When a company acquires a tangible asset, such as machinery, equipment, or buildings, it incurs a cost that is spread over the asset's useful life. The straight line basis method assumes that the asset's value decreases at a constant rate over time. Under this approach, the cost of the asset is divided equally by the number of years it is expected to be useful.
To calculate depreciation using the straight line basis, the following formula is applied:
Depreciation Expense = (Cost of Asset - Salvage Value) / Useful Life
The cost of the asset represents its original purchase price, including any additional costs incurred to make it operational, such as installation or transportation fees. The salvage value refers to the estimated residual value of the asset at the end of its useful life. The useful life is the estimated period during which the asset will generate economic benefits for the company.
By using the straight line basis, companies can allocate the cost of an asset in a systematic and consistent manner over its useful life. This approach provides several advantages in capital budgeting:
1. Simplicity: The straight line basis is straightforward and easy to understand. It does not require complex calculations or assumptions about varying depreciation rates.
2. Even allocation: This method ensures that the cost of the asset is distributed evenly over its useful life. It allows for a more accurate representation of the asset's contribution to revenue generation throughout its lifespan.
3. Predictability: The straight line basis provides a predictable pattern of depreciation expenses, which aids in financial planning and budgeting. Companies can anticipate and incorporate these expenses into their
cash flow projections.
4. Comparability: Since the straight line basis is a commonly used method, it facilitates the comparison of financial statements across different companies and industries. It enhances the
transparency and consistency of financial reporting.
However, it is important to note that the straight line basis has limitations. It assumes a linear decline in the asset's value, which may not reflect its actual pattern of depreciation.
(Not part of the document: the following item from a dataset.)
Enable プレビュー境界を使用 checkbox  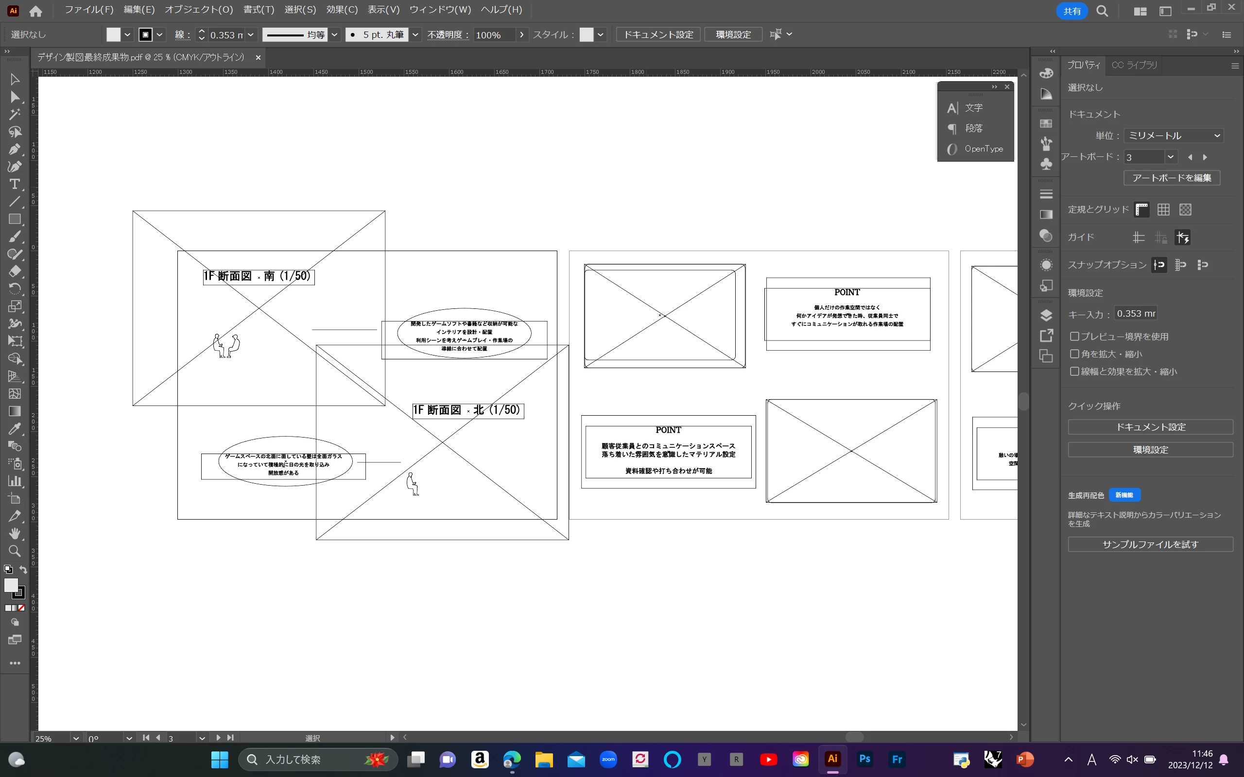pyautogui.click(x=1074, y=337)
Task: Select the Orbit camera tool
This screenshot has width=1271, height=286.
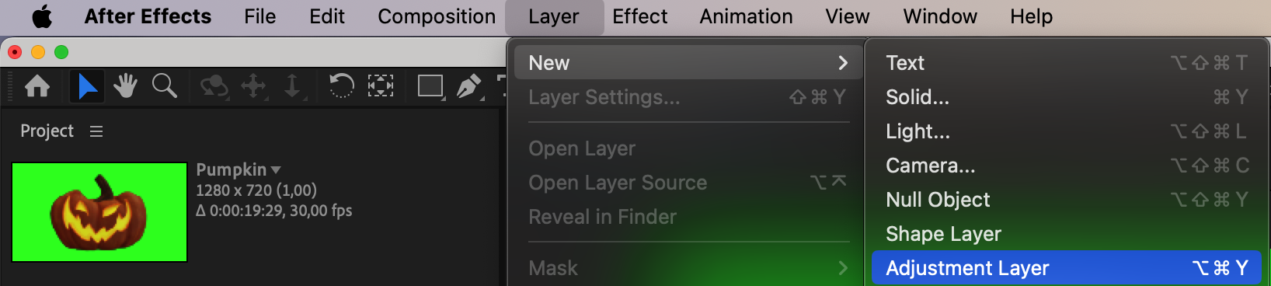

Some assets may experience higher depreciation in the early years and lower depreciation in later years. Additionally, the straight line basis does not consider the time value of
money, as it assumes an equal allocation of costs over time.
In conclusion, the concept of straight line basis in capital budgeting involves allocating the cost of an asset evenly over its useful life. This method simplifies depreciation calculations, ensures even allocation of costs, provides predictability, and enhances comparability. While it has its limitations, the straight line basis remains a widely used approach in capital budgeting for its simplicity and consistency.